▶ _Materials provided_
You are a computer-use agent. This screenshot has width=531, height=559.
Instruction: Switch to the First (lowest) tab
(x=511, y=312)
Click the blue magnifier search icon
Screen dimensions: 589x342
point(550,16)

▶ _The problem_
An exact copy of every record is needed; write it out in full.

▶ _Task response_
You are a computer-use agent. This screenshot has width=531, height=559.
Instruction: Switch to the First (lowest) tab
(x=511, y=312)
Click the blue magnifier search icon
Screen dimensions: 589x342
point(550,16)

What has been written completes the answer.